Pandal Hoppings, Bitter Toppings...

When the whole of Bengal and the Bengali community basks in the festivities, the start came on a very bitter note with The TATA MOTORS pulling away from their commitments with Singur, in West Bengal. As the situation was seeping in with Santosh Mitra Square making a wit out of the whole fiasco of Singur, depicting a Lock in the Name of Industrialization in west bengal, thanks to Miss Mamata Banerjee, the second blow came in the form of Sourav Ganguly, the most cherished bengali batsman in the field of Cricket made a quite bolt, yet calculated and speculated announcement of his retirement from the International Cricket after the forthcoming Australia Tour.
It was time for Bengal to recluse in her nutshell of self arrogance and excessive egoism.

Sunday, October 05, 2008

Cross Roads.

Come October 2008 and everyone looked forward for Happy Pujas yet again, in West Bengal and many Bengalis across the globe.
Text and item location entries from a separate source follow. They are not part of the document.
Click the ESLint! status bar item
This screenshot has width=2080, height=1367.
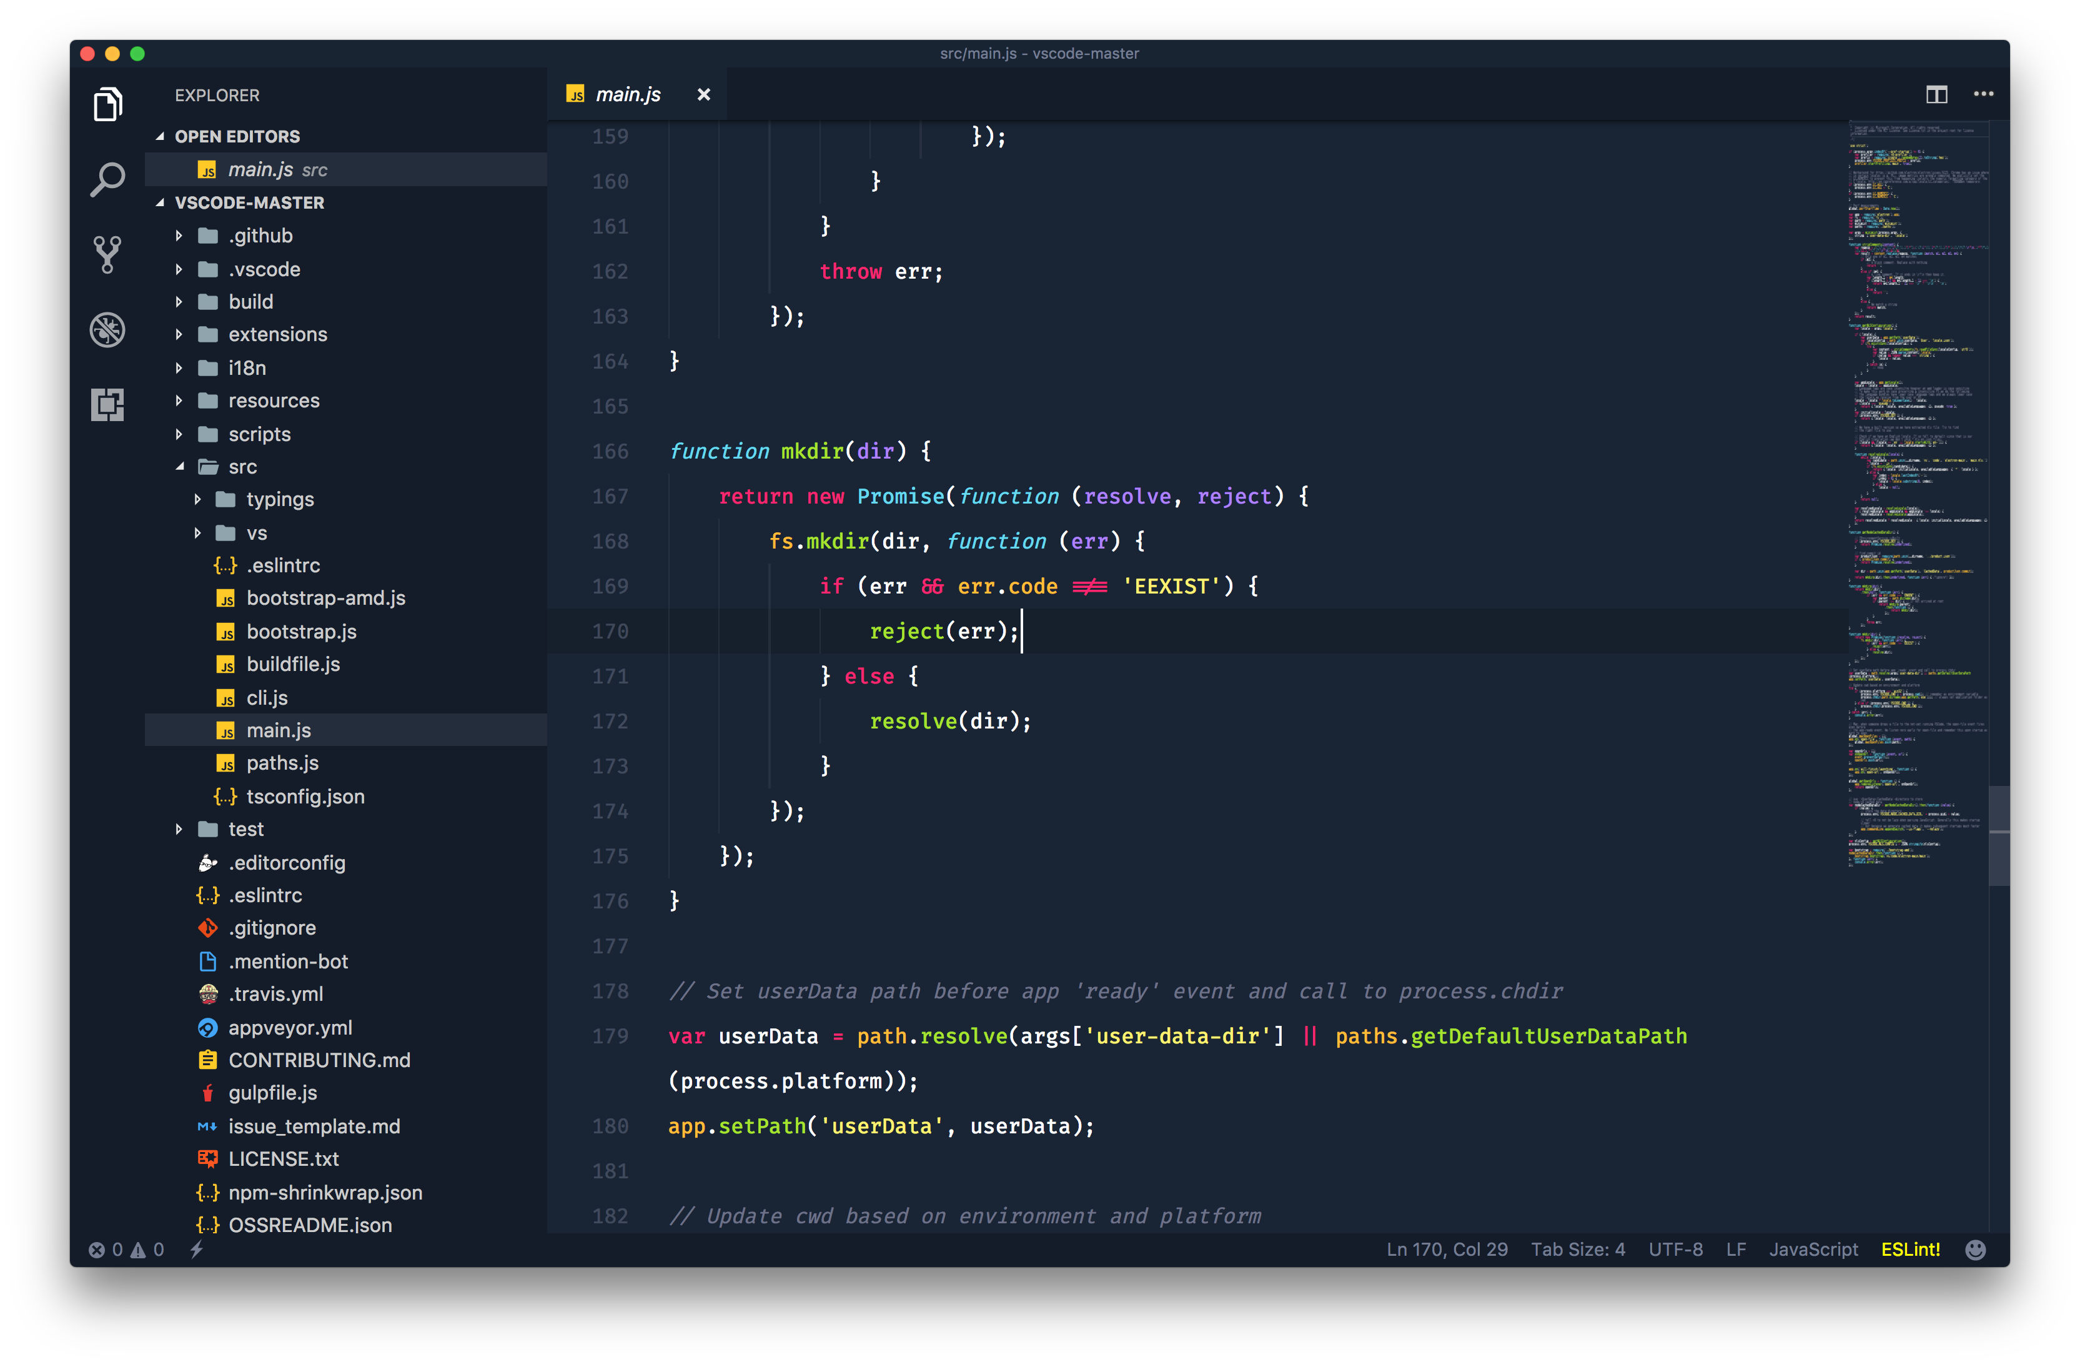[1910, 1250]

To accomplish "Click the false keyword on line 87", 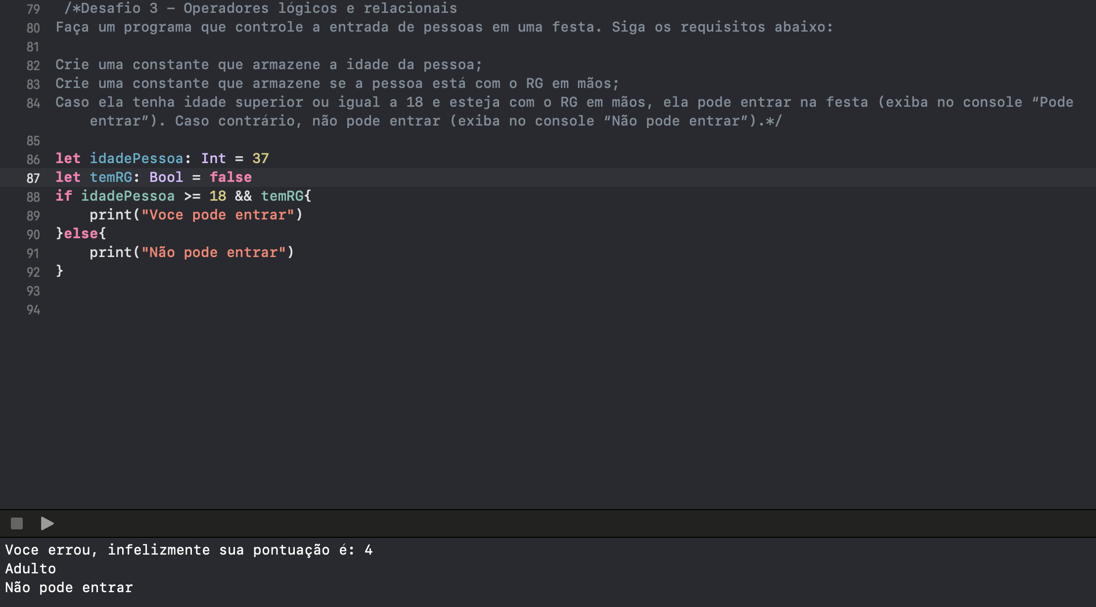I will pyautogui.click(x=230, y=177).
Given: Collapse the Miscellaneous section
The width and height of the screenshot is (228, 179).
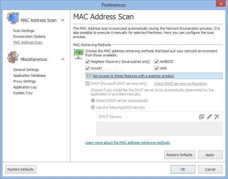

But the eve of the puja got marred with the Tata Group CEO, Mr. Ratan Tata made it clear that the unrest in Singur have unfortunately not subsided and hence, because of their business commitments, they will not invest anymore in the Singur Project and would be moving out of the state. Following this announcement, Mr. Nirupam Sen said: " I dont wish to stay in bengal in anymore." And why not? This kind of self motivated revolution meant nothing for the commoner.
Miss Banerjee, the main culprit in the whole transaction kept to her stubborn promises, executing the proverb "As stubborn as a Mule", perfectly. After sucess in the recently concluded Panchyat elections, she thought of playing the perfect anarchist and overthrow another stubborn tap root, the Left front from the Writer's Building, and take over as the ruling party of West Bengal, which in the last three to four decades have not been possible. The plan got the required impetus, but as the saying goes, Its Not Your Cup of Tea, the success came like a monumentous World Cup which made the whole momentum of voting out the Left Front drowned mid way.
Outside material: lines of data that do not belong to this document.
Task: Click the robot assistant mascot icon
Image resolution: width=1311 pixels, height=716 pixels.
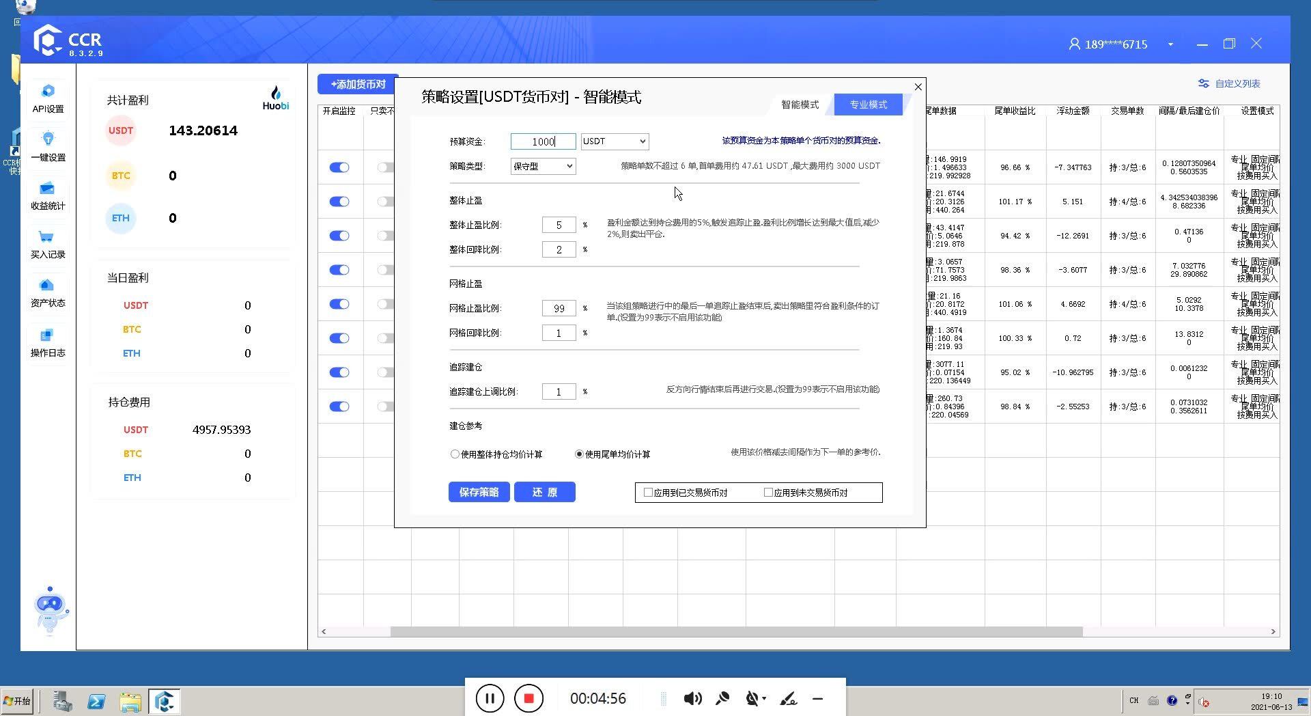Action: click(x=50, y=609)
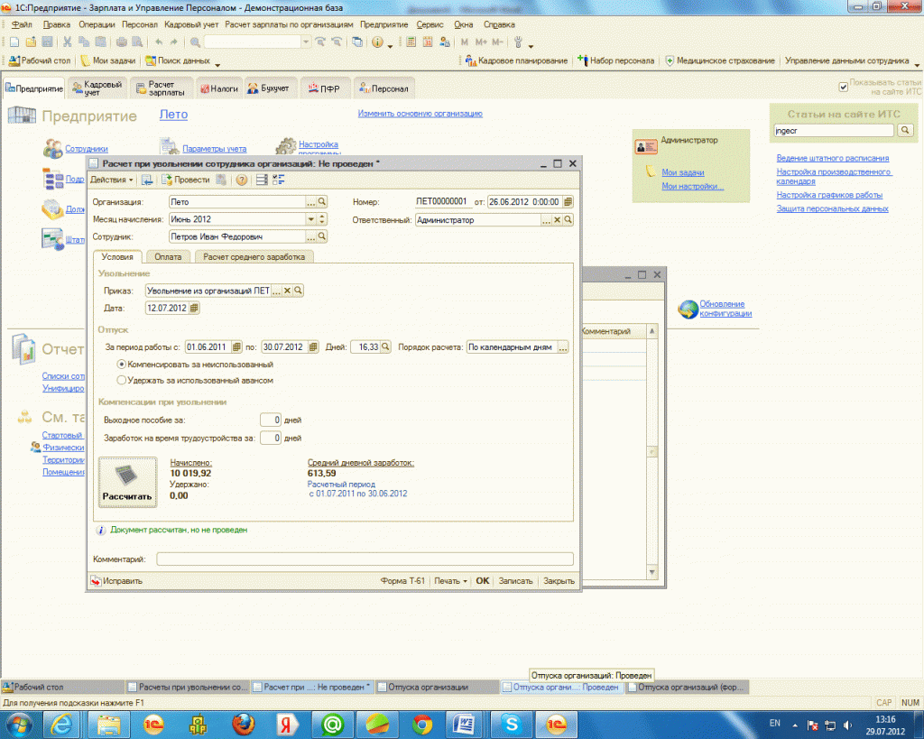Toggle Показывать статьи на сайте ИТС checkbox
The width and height of the screenshot is (924, 739).
(x=844, y=87)
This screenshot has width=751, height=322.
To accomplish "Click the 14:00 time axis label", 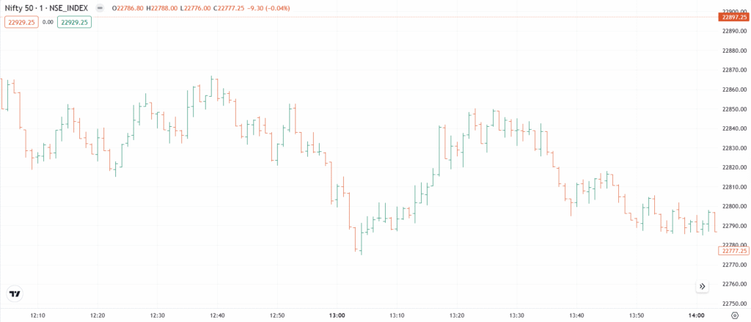I will (x=696, y=315).
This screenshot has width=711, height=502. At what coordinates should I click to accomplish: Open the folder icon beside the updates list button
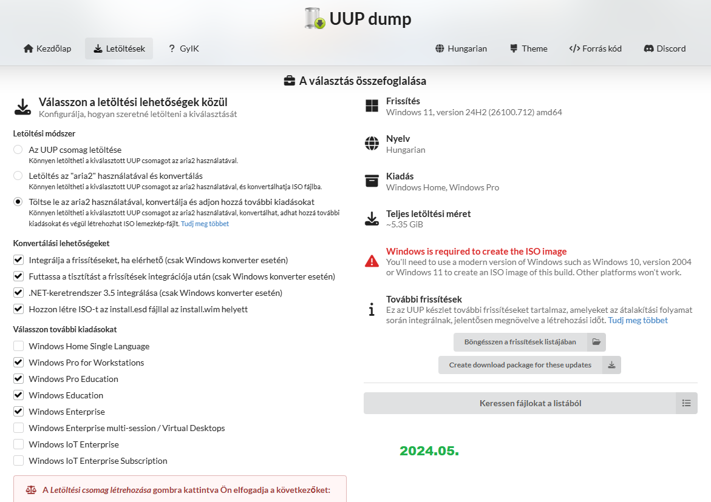(x=596, y=342)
Today Tata goes. One of the main stream Business Indian Face in the world of Industrialization. An Indian Company showed the way out, in the Home Land, is simply a joke, a Clown and a Buccaneer played by some of the illiterates of West Bengal Politics.
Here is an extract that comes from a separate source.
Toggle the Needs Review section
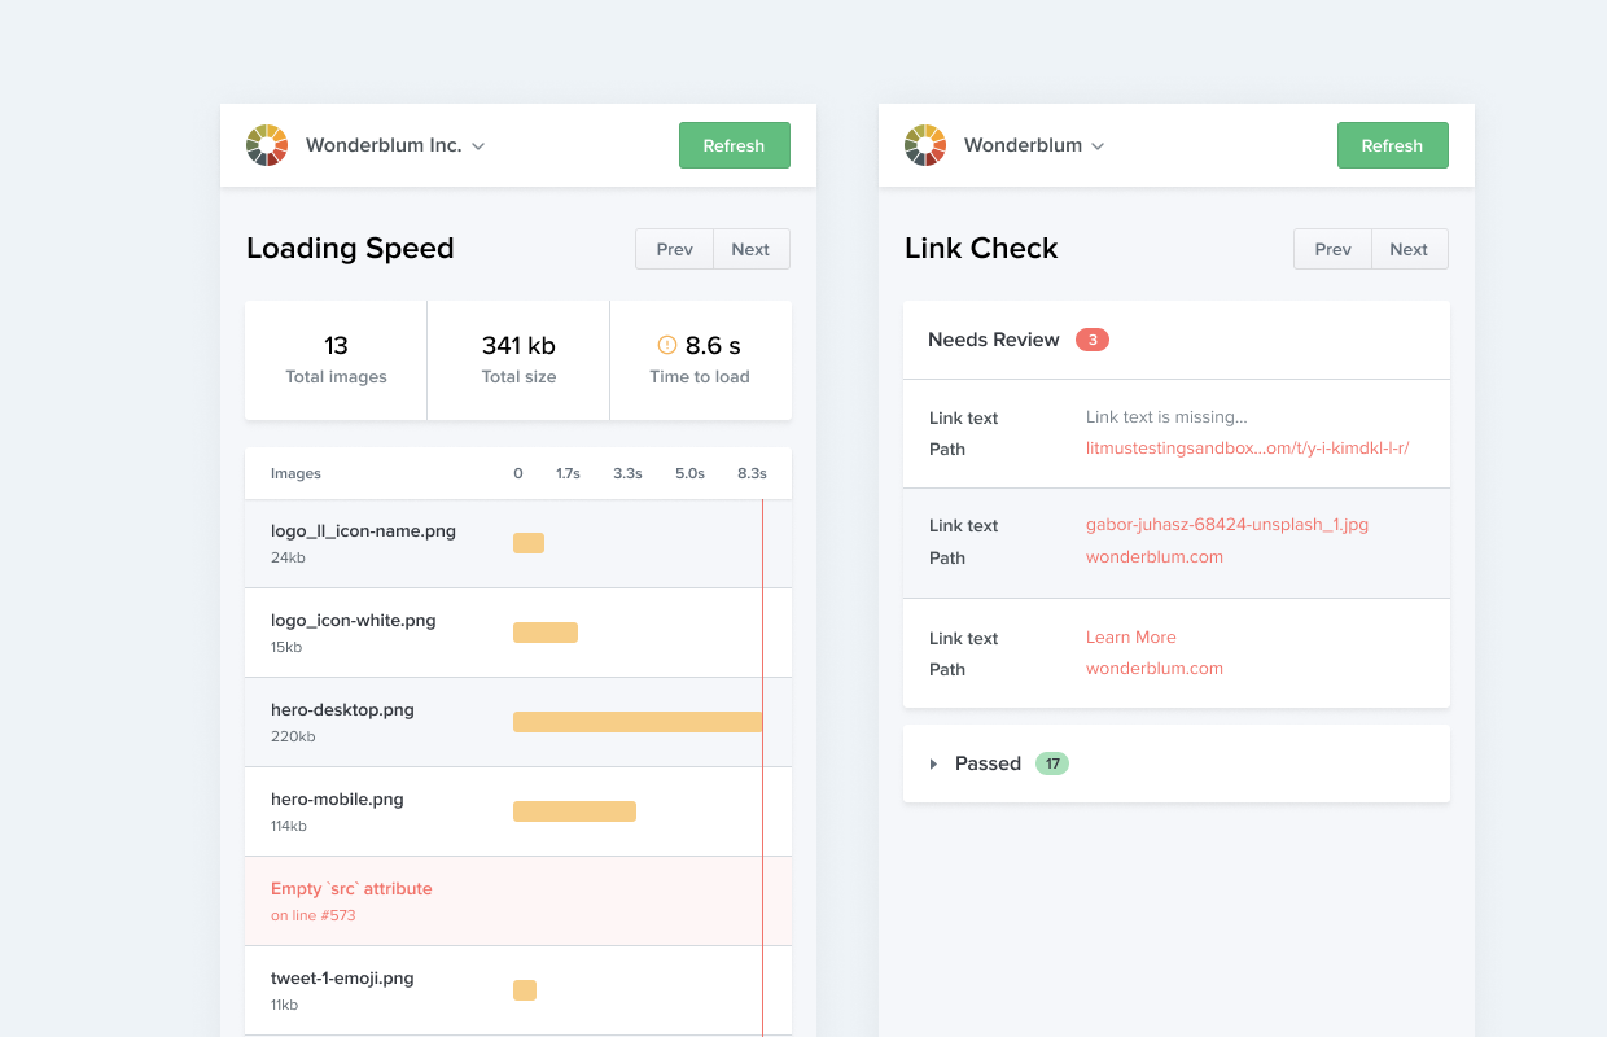1607x1037 pixels. click(993, 339)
Now the farmers there are at Cross Roads between living and death. They havelost theor money. Few have not even accepted the compensation, and it is for them that Miss Banerjee was fighting against injustice. There are soem trainees from the family who have given the land for industrilaization. They too have collected their last pay this Friday. There is no law of giving back the land. So what the HELL was SHE fighting for. Didnt she know the ruling? Didnt she know the law? If yes, then she shouldnt have allowed such a peculiar situation to rise. Of No, then I am sorry to say, she has been an illiterate politician all the way.